→ **EXCERPTED DATA**:
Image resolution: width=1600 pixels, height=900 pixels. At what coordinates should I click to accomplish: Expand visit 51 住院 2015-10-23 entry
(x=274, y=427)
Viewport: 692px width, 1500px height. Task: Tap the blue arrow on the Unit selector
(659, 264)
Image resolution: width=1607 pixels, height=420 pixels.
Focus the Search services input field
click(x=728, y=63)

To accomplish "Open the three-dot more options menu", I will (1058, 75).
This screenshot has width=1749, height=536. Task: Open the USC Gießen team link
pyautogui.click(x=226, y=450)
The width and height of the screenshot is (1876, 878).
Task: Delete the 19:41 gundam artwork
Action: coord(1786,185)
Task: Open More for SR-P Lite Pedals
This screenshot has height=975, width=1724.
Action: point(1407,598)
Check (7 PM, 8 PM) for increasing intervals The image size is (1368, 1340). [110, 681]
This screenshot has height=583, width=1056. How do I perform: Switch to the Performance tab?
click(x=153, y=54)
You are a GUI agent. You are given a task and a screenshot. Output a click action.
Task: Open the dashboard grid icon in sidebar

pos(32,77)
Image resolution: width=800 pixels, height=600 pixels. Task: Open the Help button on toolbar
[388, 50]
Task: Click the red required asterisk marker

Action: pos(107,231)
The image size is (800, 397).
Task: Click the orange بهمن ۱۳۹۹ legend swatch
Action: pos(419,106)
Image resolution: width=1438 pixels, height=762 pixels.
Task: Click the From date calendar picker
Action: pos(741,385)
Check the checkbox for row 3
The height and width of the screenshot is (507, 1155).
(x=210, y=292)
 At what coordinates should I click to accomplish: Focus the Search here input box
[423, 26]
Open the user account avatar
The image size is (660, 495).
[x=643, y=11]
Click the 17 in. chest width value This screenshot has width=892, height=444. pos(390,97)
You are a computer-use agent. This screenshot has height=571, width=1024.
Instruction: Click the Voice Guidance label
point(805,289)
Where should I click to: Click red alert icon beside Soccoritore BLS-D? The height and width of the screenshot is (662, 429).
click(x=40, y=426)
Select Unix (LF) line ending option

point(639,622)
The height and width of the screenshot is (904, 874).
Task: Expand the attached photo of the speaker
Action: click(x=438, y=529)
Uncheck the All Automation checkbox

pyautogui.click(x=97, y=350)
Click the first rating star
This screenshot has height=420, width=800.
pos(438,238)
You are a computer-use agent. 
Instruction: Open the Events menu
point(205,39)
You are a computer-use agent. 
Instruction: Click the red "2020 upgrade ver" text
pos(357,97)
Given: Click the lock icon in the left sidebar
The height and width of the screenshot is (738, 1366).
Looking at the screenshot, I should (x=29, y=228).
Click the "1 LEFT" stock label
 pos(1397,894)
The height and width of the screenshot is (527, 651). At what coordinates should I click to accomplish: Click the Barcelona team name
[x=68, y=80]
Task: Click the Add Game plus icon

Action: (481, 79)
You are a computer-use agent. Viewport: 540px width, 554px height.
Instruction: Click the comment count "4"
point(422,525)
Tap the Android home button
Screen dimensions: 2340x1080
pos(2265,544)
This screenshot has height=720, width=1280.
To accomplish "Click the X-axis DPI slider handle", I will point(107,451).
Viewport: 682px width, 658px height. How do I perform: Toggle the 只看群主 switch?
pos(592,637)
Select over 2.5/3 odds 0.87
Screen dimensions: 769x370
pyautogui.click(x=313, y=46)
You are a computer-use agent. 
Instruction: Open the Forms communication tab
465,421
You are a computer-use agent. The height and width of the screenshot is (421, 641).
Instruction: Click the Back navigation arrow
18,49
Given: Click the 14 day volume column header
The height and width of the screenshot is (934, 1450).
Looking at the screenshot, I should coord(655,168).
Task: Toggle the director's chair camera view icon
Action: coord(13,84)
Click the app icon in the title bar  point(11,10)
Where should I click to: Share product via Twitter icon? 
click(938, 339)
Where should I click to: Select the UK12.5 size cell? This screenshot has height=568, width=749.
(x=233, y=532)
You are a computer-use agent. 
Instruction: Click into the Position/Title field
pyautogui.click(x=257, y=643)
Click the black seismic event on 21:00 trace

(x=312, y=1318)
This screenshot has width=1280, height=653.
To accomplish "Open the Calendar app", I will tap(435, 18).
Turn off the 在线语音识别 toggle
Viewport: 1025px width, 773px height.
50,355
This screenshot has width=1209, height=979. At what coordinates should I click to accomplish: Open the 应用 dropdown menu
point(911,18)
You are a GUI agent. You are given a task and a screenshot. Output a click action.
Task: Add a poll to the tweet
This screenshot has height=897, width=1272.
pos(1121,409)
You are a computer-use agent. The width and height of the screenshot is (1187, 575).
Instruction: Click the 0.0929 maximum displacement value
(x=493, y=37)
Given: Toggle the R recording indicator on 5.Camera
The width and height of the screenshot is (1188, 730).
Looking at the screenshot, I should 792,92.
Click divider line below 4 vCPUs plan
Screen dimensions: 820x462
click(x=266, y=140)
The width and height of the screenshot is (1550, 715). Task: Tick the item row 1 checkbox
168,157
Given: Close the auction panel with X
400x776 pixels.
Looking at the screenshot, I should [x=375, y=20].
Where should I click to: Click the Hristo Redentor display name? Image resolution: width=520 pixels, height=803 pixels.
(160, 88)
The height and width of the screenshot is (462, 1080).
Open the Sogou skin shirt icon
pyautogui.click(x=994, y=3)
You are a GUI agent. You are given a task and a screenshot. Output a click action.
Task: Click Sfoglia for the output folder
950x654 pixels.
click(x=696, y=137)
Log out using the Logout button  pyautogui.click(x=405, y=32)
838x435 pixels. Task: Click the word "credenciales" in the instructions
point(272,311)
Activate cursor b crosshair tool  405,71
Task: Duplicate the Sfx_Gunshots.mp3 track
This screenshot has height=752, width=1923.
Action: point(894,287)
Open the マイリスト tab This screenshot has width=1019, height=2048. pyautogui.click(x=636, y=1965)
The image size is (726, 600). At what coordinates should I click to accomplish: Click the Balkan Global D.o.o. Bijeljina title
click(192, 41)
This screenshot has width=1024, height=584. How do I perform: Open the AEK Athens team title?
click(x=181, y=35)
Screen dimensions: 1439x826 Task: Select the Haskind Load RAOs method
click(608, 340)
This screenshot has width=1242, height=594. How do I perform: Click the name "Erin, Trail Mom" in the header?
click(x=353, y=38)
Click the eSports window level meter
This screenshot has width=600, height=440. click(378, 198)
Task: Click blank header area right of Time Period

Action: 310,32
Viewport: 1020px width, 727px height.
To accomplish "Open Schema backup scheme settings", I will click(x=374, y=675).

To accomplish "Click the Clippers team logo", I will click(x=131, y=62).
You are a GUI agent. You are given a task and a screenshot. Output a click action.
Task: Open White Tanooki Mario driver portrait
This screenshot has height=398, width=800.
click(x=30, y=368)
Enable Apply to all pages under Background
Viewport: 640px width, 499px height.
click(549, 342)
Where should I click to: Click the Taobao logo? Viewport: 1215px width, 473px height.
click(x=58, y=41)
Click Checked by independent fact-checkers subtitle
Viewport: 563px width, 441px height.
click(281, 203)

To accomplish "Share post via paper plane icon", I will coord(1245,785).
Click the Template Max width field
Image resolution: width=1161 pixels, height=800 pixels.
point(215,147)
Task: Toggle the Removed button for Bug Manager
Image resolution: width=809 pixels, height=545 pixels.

→ **TASK DESCRIPTION**: For this exercise, set down all of the entries again word for word.

→ **COMPLETED TASK**:
Image resolution: width=1600 pixels, height=900 pixels. At what coordinates should I click to accomplish: Expand visit 51 住院 2015-10-23 entry
(x=274, y=427)
Viewport: 692px width, 1500px height. Task: Tap the blue arrow on the Unit selector
(659, 264)
Image resolution: width=1607 pixels, height=420 pixels.
Focus the Search services input field
click(x=728, y=63)

To accomplish "Open the three-dot more options menu", I will (1058, 75).
This screenshot has width=1749, height=536. Task: Open the USC Gießen team link
pyautogui.click(x=226, y=450)
The width and height of the screenshot is (1876, 878).
Task: Delete the 19:41 gundam artwork
Action: coord(1786,185)
Task: Open More for SR-P Lite Pedals
This screenshot has height=975, width=1724.
Action: point(1407,598)
Check (7 PM, 8 PM) for increasing intervals The image size is (1368, 1340). [110, 681]
This screenshot has height=583, width=1056. How do I perform: Switch to the Performance tab?
click(x=153, y=54)
You are a GUI agent. You are given a task and a screenshot. Output a click action.
Task: Open the dashboard grid icon in sidebar

pos(32,77)
Image resolution: width=800 pixels, height=600 pixels. Task: Open the Help button on toolbar
[388, 50]
Task: Click the red required asterisk marker

Action: pos(107,231)
The image size is (800, 397).
Task: Click the orange بهمن ۱۳۹۹ legend swatch
Action: pos(419,106)
Image resolution: width=1438 pixels, height=762 pixels.
Task: Click the From date calendar picker
Action: pos(741,385)
Check the checkbox for row 3
The height and width of the screenshot is (507, 1155).
(x=210, y=292)
 At what coordinates should I click to accomplish: Focus the Search here input box
[423, 26]
Open the user account avatar
The image size is (660, 495).
[x=643, y=11]
Click the 17 in. chest width value This screenshot has width=892, height=444. pos(390,97)
You are a computer-use agent. This screenshot has height=571, width=1024.
Instruction: Click the Voice Guidance label
point(805,289)
Where should I click to: Click red alert icon beside Soccoritore BLS-D? The height and width of the screenshot is (662, 429).
click(x=40, y=426)
Select Unix (LF) line ending option

point(639,622)
The height and width of the screenshot is (904, 874).
Task: Expand the attached photo of the speaker
Action: click(x=438, y=529)
Uncheck the All Automation checkbox

pyautogui.click(x=97, y=350)
Click the first rating star
This screenshot has height=420, width=800.
pos(438,238)
You are a computer-use agent. 
Instruction: Open the Events menu
point(205,39)
You are a computer-use agent. 
Instruction: Click the red "2020 upgrade ver" text
pos(357,97)
Given: Click the lock icon in the left sidebar
The height and width of the screenshot is (738, 1366).
Looking at the screenshot, I should (x=29, y=228).
Click the "1 LEFT" stock label
 pos(1397,894)
The height and width of the screenshot is (527, 651). At what coordinates should I click to accomplish: Click the Barcelona team name
[x=68, y=80]
Task: Click the Add Game plus icon

Action: (481, 79)
You are a computer-use agent. Viewport: 540px width, 554px height.
Instruction: Click the comment count "4"
point(422,525)
Tap the Android home button
Screen dimensions: 2340x1080
pos(2265,544)
This screenshot has height=720, width=1280.
To accomplish "Click the X-axis DPI slider handle", I will point(107,451).
Viewport: 682px width, 658px height. How do I perform: Toggle the 只看群主 switch?
pos(592,637)
Select over 2.5/3 odds 0.87
Screen dimensions: 769x370
pyautogui.click(x=313, y=46)
You are a computer-use agent. 
Instruction: Open the Forms communication tab
465,421
You are a computer-use agent. The height and width of the screenshot is (421, 641).
Instruction: Click the Back navigation arrow
18,49
Given: Click the 14 day volume column header
The height and width of the screenshot is (934, 1450).
Looking at the screenshot, I should coord(655,168).
Task: Toggle the director's chair camera view icon
Action: coord(13,84)
Click the app icon in the title bar  point(11,10)
Where should I click to: Share product via Twitter icon? 
click(938, 339)
Where should I click to: Select the UK12.5 size cell? This screenshot has height=568, width=749.
(x=233, y=532)
You are a computer-use agent. 
Instruction: Click into the Position/Title field
pyautogui.click(x=257, y=643)
Click the black seismic event on 21:00 trace

(x=312, y=1318)
This screenshot has width=1280, height=653.
To accomplish "Open the Calendar app", I will tap(435, 18).
Turn off the 在线语音识别 toggle
Viewport: 1025px width, 773px height.
50,355
This screenshot has width=1209, height=979. At what coordinates should I click to accomplish: Open the 应用 dropdown menu
point(911,18)
You are a GUI agent. You are given a task and a screenshot. Output a click action.
Task: Add a poll to the tweet
This screenshot has height=897, width=1272.
pos(1121,409)
You are a computer-use agent. The width and height of the screenshot is (1187, 575).
Instruction: Click the 0.0929 maximum displacement value
(x=493, y=37)
Given: Toggle the R recording indicator on 5.Camera
The width and height of the screenshot is (1188, 730).
Looking at the screenshot, I should 792,92.
Click divider line below 4 vCPUs plan
Screen dimensions: 820x462
click(x=266, y=140)
The width and height of the screenshot is (1550, 715). Task: Tick the item row 1 checkbox
168,157
Given: Close the auction panel with X
400x776 pixels.
Looking at the screenshot, I should [x=375, y=20].
Where should I click to: Click the Hristo Redentor display name? Image resolution: width=520 pixels, height=803 pixels.
(160, 88)
The height and width of the screenshot is (462, 1080).
Open the Sogou skin shirt icon
pyautogui.click(x=994, y=3)
You are a GUI agent. You are given a task and a screenshot. Output a click action.
Task: Click Sfoglia for the output folder
950x654 pixels.
click(x=696, y=137)
Log out using the Logout button  pyautogui.click(x=405, y=32)
838x435 pixels. Task: Click the word "credenciales" in the instructions
point(272,311)
Activate cursor b crosshair tool  405,71
Task: Duplicate the Sfx_Gunshots.mp3 track
This screenshot has height=752, width=1923.
Action: point(894,287)
Open the マイリスト tab This screenshot has width=1019, height=2048. pyautogui.click(x=636, y=1965)
The image size is (726, 600). At what coordinates should I click to accomplish: Click the Balkan Global D.o.o. Bijeljina title
click(192, 41)
This screenshot has width=1024, height=584. How do I perform: Open the AEK Athens team title?
click(x=181, y=35)
Screen dimensions: 1439x826 Task: Select the Haskind Load RAOs method
click(608, 340)
This screenshot has width=1242, height=594. How do I perform: Click the name "Erin, Trail Mom" in the header?
click(x=353, y=38)
Click the eSports window level meter
This screenshot has width=600, height=440. click(378, 198)
Task: Click blank header area right of Time Period

Action: 310,32
Viewport: 1020px width, 727px height.
To accomplish "Open Schema backup scheme settings", I will click(x=374, y=675).

To accomplish "Click the Clippers team logo", I will click(x=131, y=62).
You are a GUI agent. You are given a task and a screenshot. Output a click action.
Task: Open White Tanooki Mario driver portrait
This screenshot has height=398, width=800.
click(x=30, y=368)
Enable Apply to all pages under Background
Viewport: 640px width, 499px height.
click(549, 342)
Where should I click to: Click the Taobao logo? Viewport: 1215px width, 473px height.
click(x=58, y=41)
Click Checked by independent fact-checkers subtitle
Viewport: 563px width, 441px height.
click(281, 203)

To accomplish "Share post via paper plane icon", I will coord(1245,785).
Click the Template Max width field
Image resolution: width=1161 pixels, height=800 pixels.
point(215,147)
Task: Toggle the Removed button for Bug Manager
Image resolution: width=809 pixels, height=545 pixels.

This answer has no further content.